**Assigned task:** Your task is to transcribe, without alteration, the lines from the top of the material below through the line bearing "Click the blue verified badge next to TimNew", inclusive.

**Supplied entries:**
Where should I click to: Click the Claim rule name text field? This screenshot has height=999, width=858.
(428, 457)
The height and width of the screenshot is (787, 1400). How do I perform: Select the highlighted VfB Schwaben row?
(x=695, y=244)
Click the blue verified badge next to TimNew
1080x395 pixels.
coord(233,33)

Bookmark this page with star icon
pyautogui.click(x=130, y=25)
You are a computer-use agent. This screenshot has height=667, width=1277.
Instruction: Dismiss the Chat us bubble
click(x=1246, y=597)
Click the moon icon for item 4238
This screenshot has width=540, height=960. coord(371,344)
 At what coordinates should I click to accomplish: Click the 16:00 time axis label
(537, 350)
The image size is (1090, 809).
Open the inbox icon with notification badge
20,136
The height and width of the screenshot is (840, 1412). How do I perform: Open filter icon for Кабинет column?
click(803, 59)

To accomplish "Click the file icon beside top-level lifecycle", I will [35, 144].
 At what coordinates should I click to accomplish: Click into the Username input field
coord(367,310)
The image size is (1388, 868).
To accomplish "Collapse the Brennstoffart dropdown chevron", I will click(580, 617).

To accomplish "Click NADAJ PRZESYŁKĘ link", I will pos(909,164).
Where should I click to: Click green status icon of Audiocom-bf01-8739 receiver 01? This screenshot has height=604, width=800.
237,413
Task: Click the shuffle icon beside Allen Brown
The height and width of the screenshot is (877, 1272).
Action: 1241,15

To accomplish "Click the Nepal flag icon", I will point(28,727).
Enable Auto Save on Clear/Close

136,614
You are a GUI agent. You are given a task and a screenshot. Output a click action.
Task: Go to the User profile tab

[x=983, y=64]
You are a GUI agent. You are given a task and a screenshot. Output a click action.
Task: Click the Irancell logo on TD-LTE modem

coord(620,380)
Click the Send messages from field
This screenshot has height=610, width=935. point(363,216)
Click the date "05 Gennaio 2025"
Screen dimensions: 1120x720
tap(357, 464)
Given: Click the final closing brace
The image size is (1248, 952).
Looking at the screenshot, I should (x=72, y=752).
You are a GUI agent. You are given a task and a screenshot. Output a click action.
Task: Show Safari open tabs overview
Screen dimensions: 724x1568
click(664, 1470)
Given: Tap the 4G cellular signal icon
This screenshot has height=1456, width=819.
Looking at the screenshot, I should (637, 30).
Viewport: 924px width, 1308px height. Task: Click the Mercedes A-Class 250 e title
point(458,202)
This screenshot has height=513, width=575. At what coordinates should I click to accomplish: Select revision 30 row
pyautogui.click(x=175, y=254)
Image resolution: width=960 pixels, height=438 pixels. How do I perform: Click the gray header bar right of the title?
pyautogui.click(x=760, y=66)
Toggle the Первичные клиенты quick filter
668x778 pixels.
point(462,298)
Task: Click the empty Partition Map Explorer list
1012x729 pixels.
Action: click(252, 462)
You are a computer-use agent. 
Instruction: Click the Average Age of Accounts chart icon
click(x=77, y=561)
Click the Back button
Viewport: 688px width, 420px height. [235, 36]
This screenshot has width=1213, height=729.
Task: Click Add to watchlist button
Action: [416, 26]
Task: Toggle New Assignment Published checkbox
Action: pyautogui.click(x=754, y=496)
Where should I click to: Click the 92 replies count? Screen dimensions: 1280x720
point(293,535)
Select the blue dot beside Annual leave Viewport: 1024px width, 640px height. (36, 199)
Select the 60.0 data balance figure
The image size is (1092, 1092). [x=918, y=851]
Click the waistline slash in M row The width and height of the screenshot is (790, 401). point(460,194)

**Expected output:**
Where should I click to: Click the Claim rule name text field? This screenshot has height=999, width=858.
(428, 457)
The height and width of the screenshot is (787, 1400). How do I perform: Select the highlighted VfB Schwaben row?
(x=695, y=244)
Click the blue verified badge next to TimNew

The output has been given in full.